Coming through the airport in Port au Prince is always a bit of adventure, and hearing the porters yelling their demands to each other seemed a little frightening to the kids, who are only used to hearing raised voices in anger. But, that was all forgotten in face of tremendous adventure: riding in Pastor Joseph’s tap-tap (a Haitian taxi). They gave each other a special high-five and said “Super-risk-taking-duo…AWAY!” Again, joy.
From the airport, we visited our new home. We’ll be staying in Pastor Joseph’s guest room while construction is completed on our rooms. (In Haiti, much of life happens outside; rooms are mainly for sleeping. We will be sharing a kitchen and dining area with Pastor and Madame Joseph, but will have two rooms and two bathrooms to ourselves. Each room is about the size of an average hotel room. It’ll be a month of transition for us! )
Pastor Joseph’s church, One Family Mission, is home to about 40 orphans. Madame Joseph has been teaching the children English, and Xander and Ella were very happy to be able to communicate with the older kids. In fact, Xander and a boy of about 12 have already declared themselves brothers! It was truly a beautiful evening. We were introduced to the staff of the One Family, and are excited to begin working together.
All in all, our first day in Haiti as a family has been wonderful.
Tuesday, October 11, 2011
The last few days have been amazing.
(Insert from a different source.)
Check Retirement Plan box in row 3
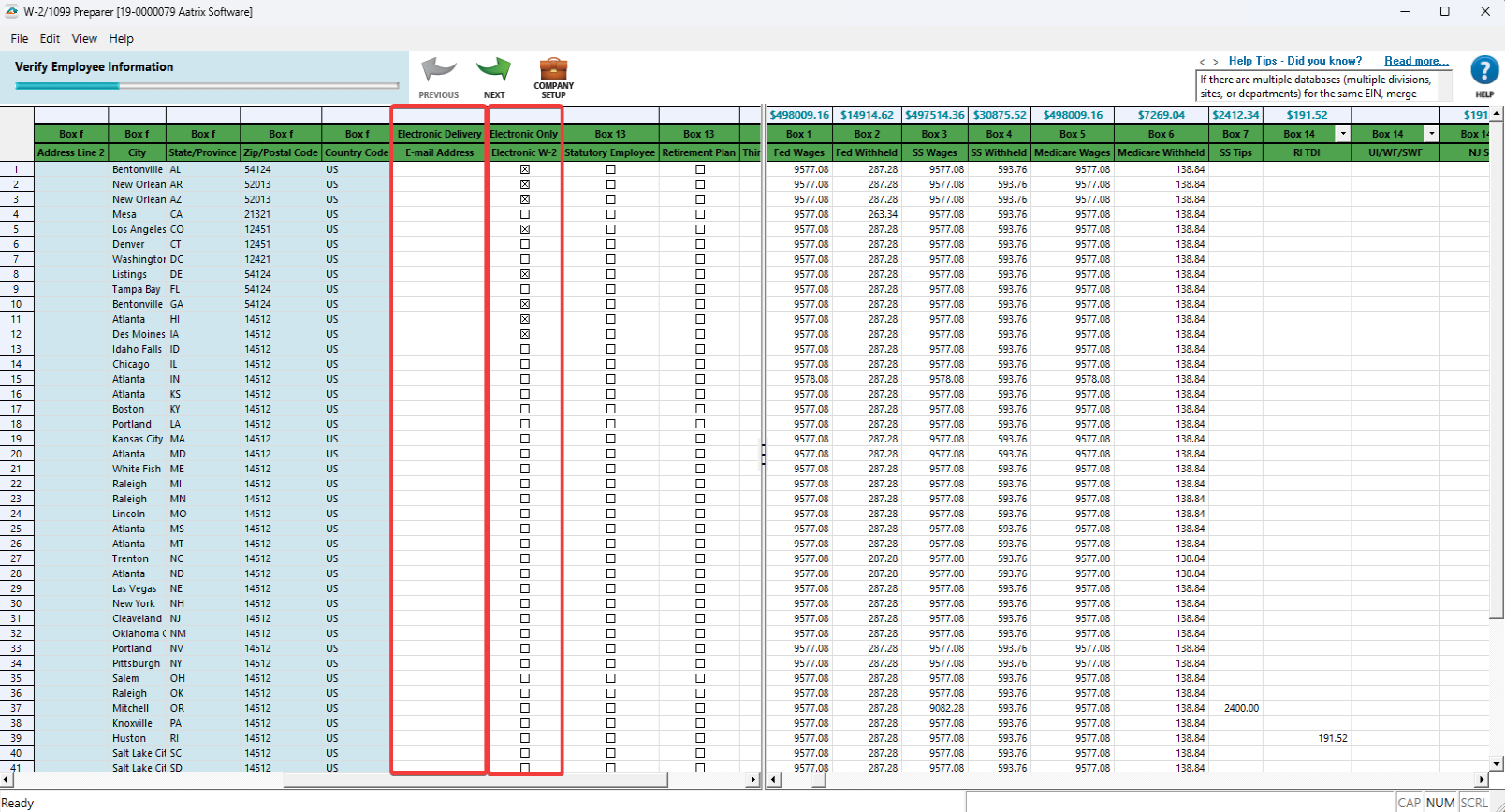This screenshot has height=812, width=1505. click(700, 199)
We have had wonderful opportunities to celebrate our friendships, family, our church, our mission & our God. We've been able to reflect upon the last year with joy and gratitude. We've had the chance to share with many (I wish it could have been everyone) of our friends & family our love & appreciation. We have been inspired by leaders & visionaries in our church community, and the prayers and encouragement we have received has been overwhelming.
But, this has been a time of great sadness as well. Each celebration ends in a tearful goodbye (seriously, I'm dehydrated). Our joy is compounded by the pain of knowing how much we will miss and be missed by those we love.
That is what truly has amazed me: the willingness of our friends & family to celebrate through the sadness with us; to say this hurts, I love you and want to be near you, but I believe that this is where you are supposed to go, and I send you with joy and blessings. I'm (almost- it is still me afterall) speechless every time.
And to see it in our children is breathtaking. To witness the sincerity and depth of emotion they have formed in their friendships reminds me that these children are not just our mini-me's and we are not just charged with getting them safely through childhood. They are people- designed with great love and intention by the Creator. God is using their life events to draw them ever closer to Him; just as he has used mine- even when I didn't know it. I don't know where their path will take them, but I am grateful for every friend God is giving them along the way.
So, we are sad, but we are celebrating. As we have cried together through our goodbyes, I've told our children that if it was easy to leave this life, it wouldn't have been much of a life. Thankfully, it is very difficult to leave. It is painful to tear ourselves away from so much love and laughter. It stings to think of the celebrations we will miss. It is not easy, but good things rarely are.
Thank you for loving us, laughing with us, praying with us,sharing life with us, and sending us with faith, joy and courage. We love you.